Sekitar 75-80% penderita retensio sekundinae tidak menunjukkan tanda- tanda sakit, sedangkan sekitar 20-25% memperlihatkan gejala metritis dan metritis septik seperti anoreksia, depresi, suhu badan meninggi, pulsus meningkat, produksi susu dan berat badan menurun (Manan 2002). Presentase tingginya kejadian retensio sekundinae disebabkan oleh faktor-faktor diantaranya sistem manajemen kandang yang kurang baik, kurangnya exercise (latihan) pada sapi yang sedang bunting, dan kualitas pakan yang rendah (Ilham 2004).
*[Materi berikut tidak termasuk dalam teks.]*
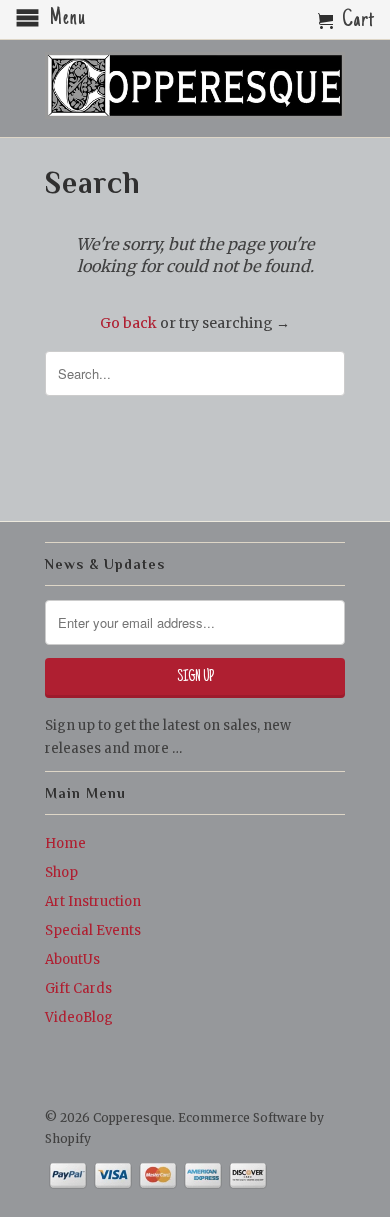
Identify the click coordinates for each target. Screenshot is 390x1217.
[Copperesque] (195, 87)
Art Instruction (93, 901)
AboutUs (72, 959)
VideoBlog (79, 1017)
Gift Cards (78, 988)
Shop (61, 872)
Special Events (93, 930)
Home (65, 843)
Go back (128, 323)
Retensio sekundinae merupakan salah satu predisposisi terjadinya endometritis, karena dengan adanya infeksi bakteri atau mikroorganisme pada uterus postpartus dapat mengakibatkan peradangan (Hardjopranoto 1995). Hal ini bisa disebabkan karena penanganan yang tidak aseptis dan adanya infeksi bakteri dari luar yang mengakibatkan peradangan. Saat penanganan kelahiran apabila karankula terputus maka terjadi perlukaan dan dengan adanya infeksi mikroorganisme maka dapat mengakibatkan terjadinya endometritis. Pada kasus yang berat retensio sekundinae dapat disertai dengan metritis, metritis septik, perimetritis, peritonitis, vagina nekrotik, paresis puerpuralis, dan asetonemia.
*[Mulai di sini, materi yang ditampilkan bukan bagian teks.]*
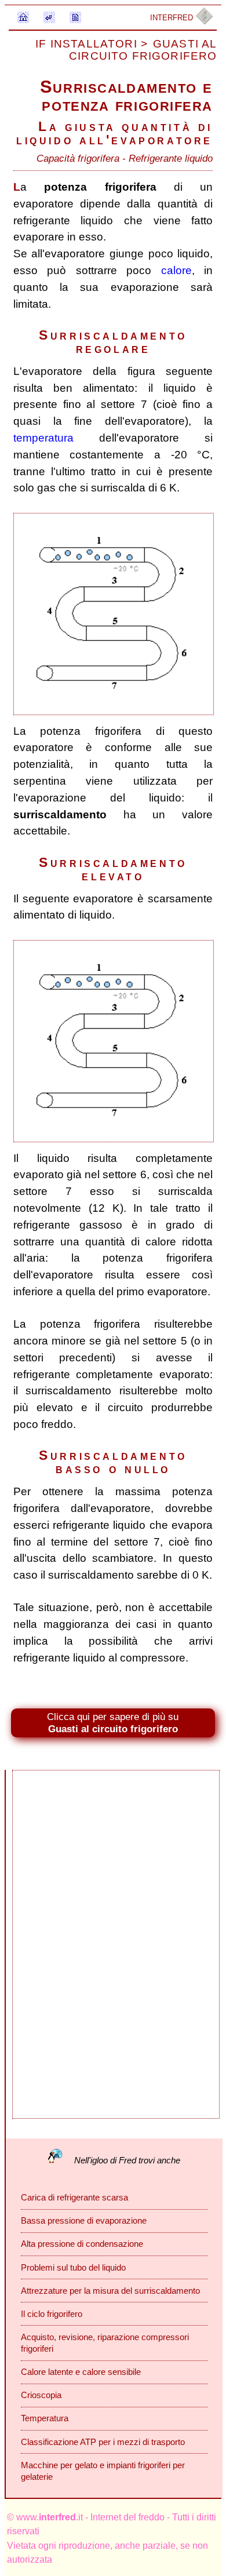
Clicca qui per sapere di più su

Berdasarkan analisis korelasi dapat diketahui bahwa kejadian retensio sekundinae hanya menyebabkan sekitar 0.017% kejadian endometritis di KPSBU Lembang. Kejadian endometritis tidak hanya disebabkan oleh retensio sekundinae, masih banyak faktor-faktor penyebab kejadian endometritis. Beberapa penyebab endometritis meliputi infeksi mikroorganisme pada endometrium akibat penanganan postpartus yang tidak benar, perkawinan alam,

inseminasi buatan intrauterin, dan semen pejantan yang mungkin membawa mikroorganisme patogen (Hardjopranjoto 1995).

Hubungan Retensio Sekundinae dengan Efisiensi Reproduksi

Kejadian retensio sekundinae di KPSBU Lembang selama tahun 2007- 2009 berjalan relatif fluktuatif. Kejadian retensio sekundinae (Gambar 3a) selama tahun 2007 terjadi peningkatan pada bulan Desember yaitu sebanyak 151 kasus, sedangkan nilai efisiensi reproduksi yaitu CR (Gambar 3b) dan S/C (Gambar 3c) pada bulan n+2, yaitu bulan Februari 2008 yaitu CR (52.30%) dan S/C (1.95). Kejadian retensio sekundinae terjadi penurunan pada bulan Mei yaitu sebanyak 114 kasus, sedangkan nilai efisiensi reproduksi pada bulan n+2 yaitu bulan Juli yaitu CR (28%) dan S/C (3).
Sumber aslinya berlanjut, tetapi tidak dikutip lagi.